**WORK TO BE COMPLETED:** The entries follow. Copy every line in which "pixels" appears.

Stored records
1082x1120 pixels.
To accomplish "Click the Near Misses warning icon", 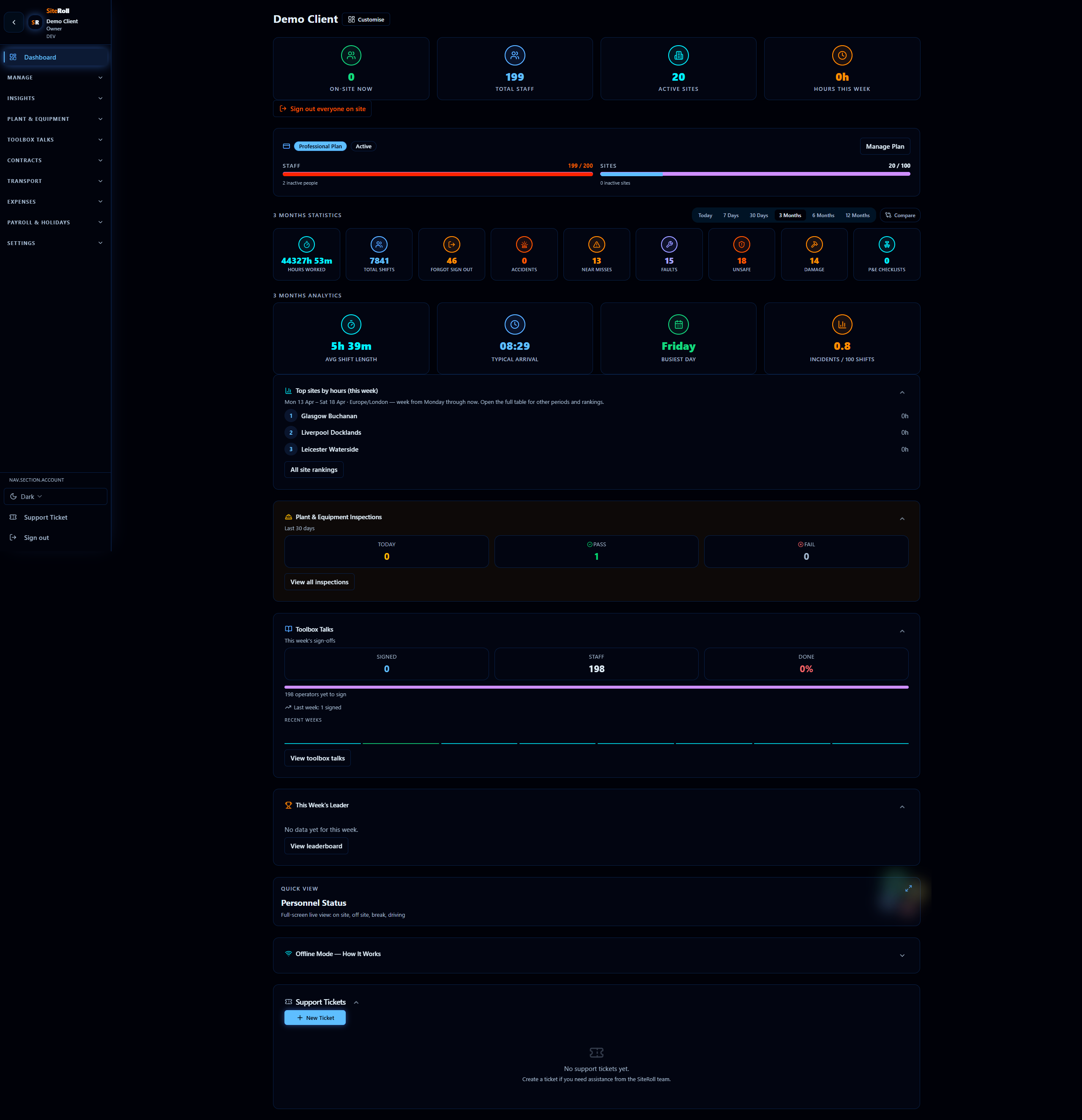I will tap(596, 244).
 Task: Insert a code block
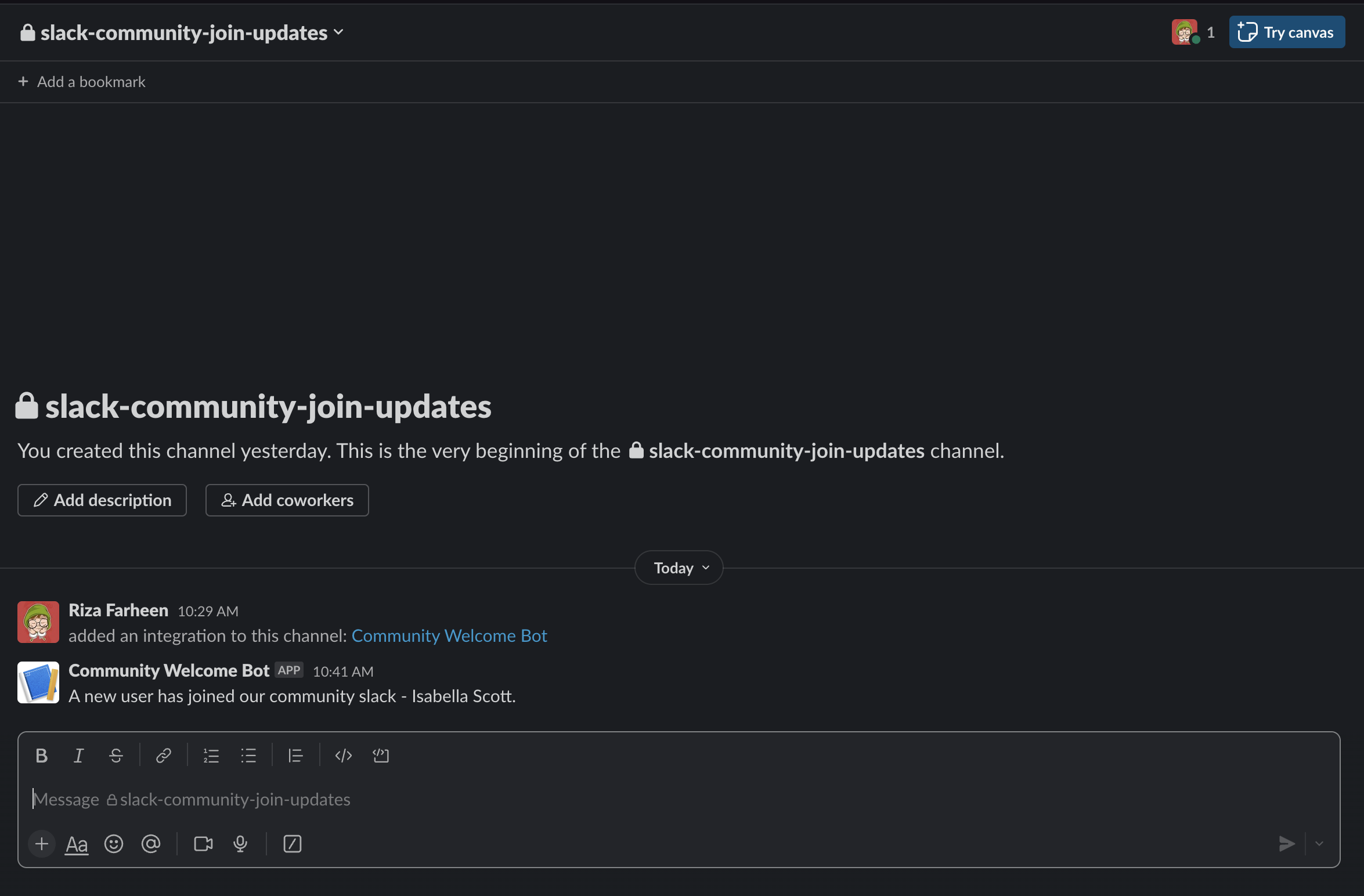click(x=380, y=755)
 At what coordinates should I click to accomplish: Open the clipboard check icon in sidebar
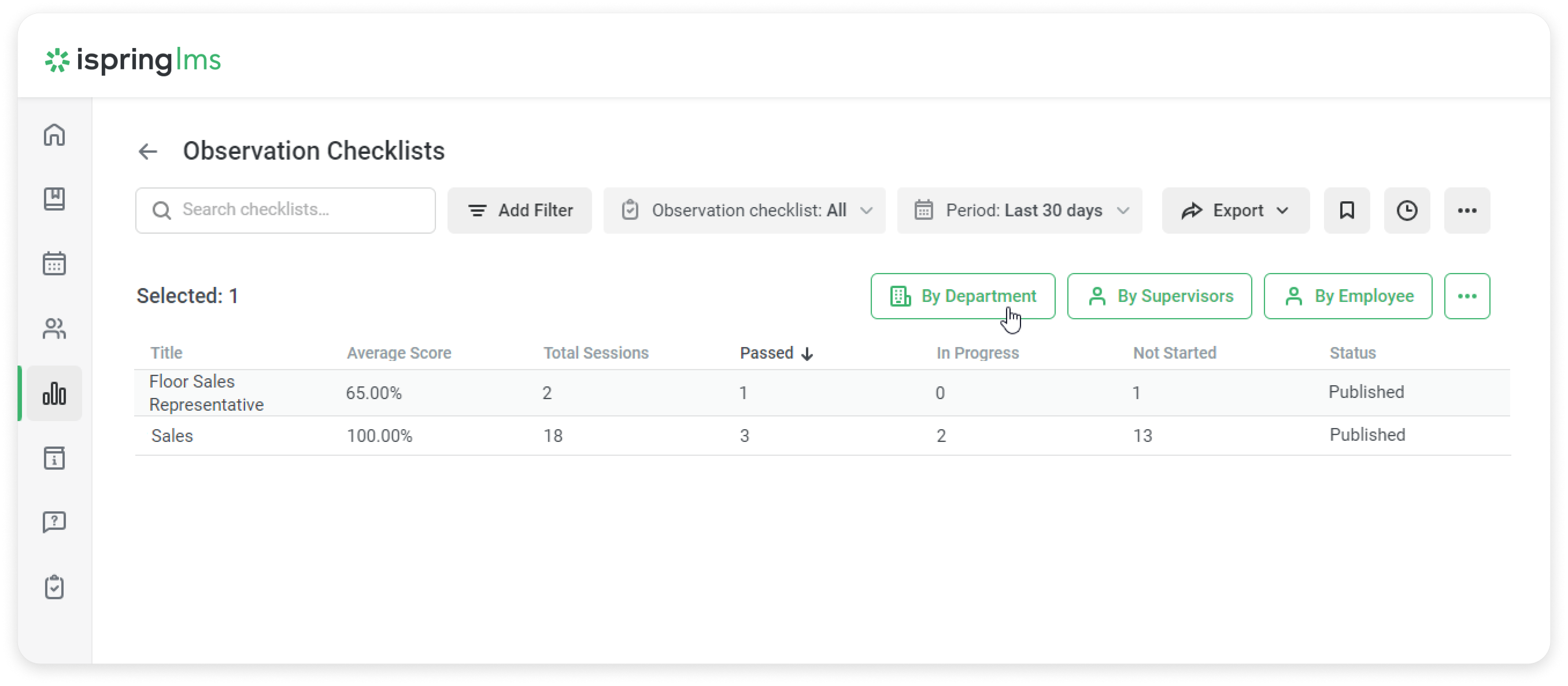click(x=54, y=587)
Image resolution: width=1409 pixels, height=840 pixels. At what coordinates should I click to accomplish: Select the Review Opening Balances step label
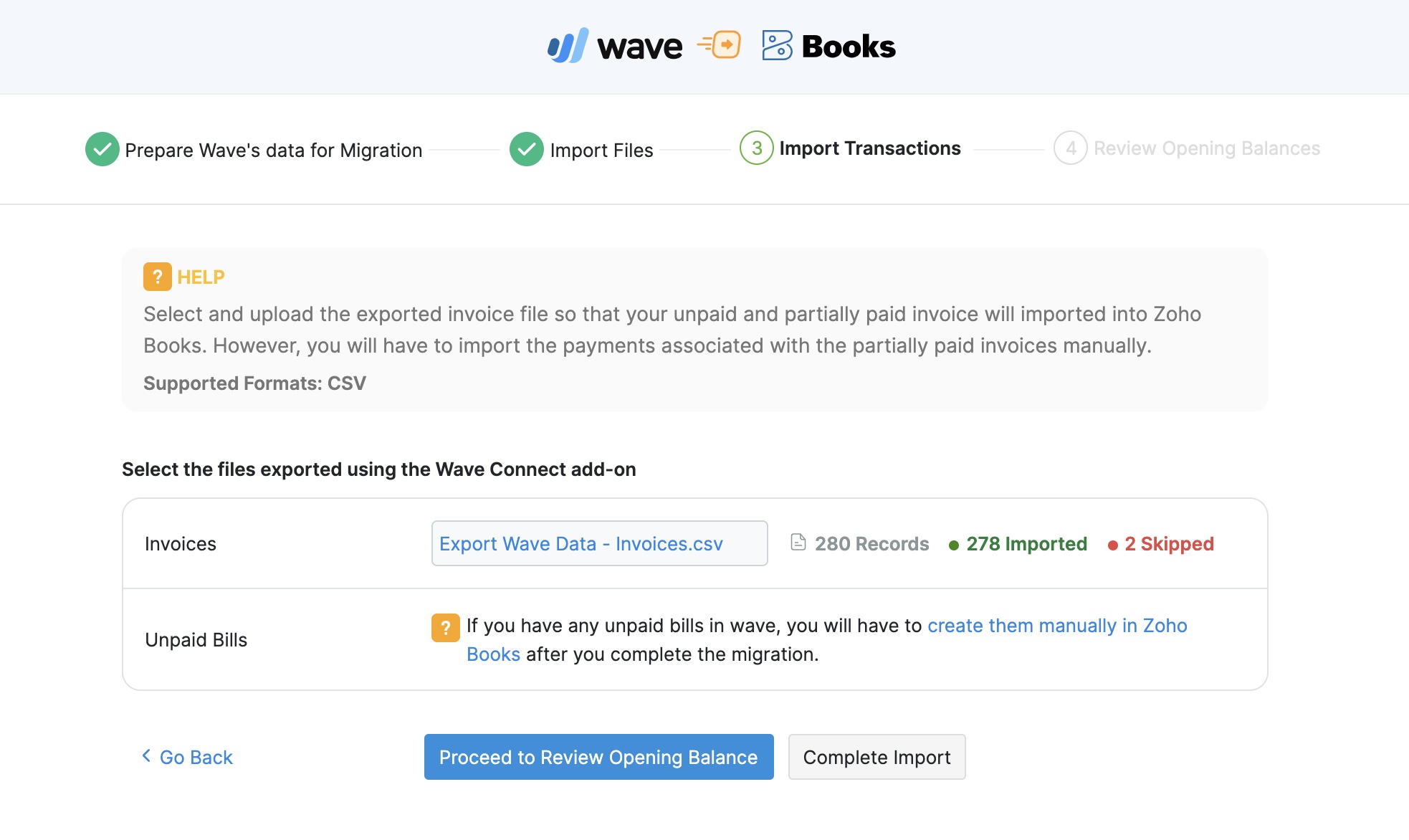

**RESPONSE AREA:**
1082x1120 pixels.
Image resolution: width=1409 pixels, height=840 pixels. At what coordinates should I click to accomplish: Select the Review Opening Balances step label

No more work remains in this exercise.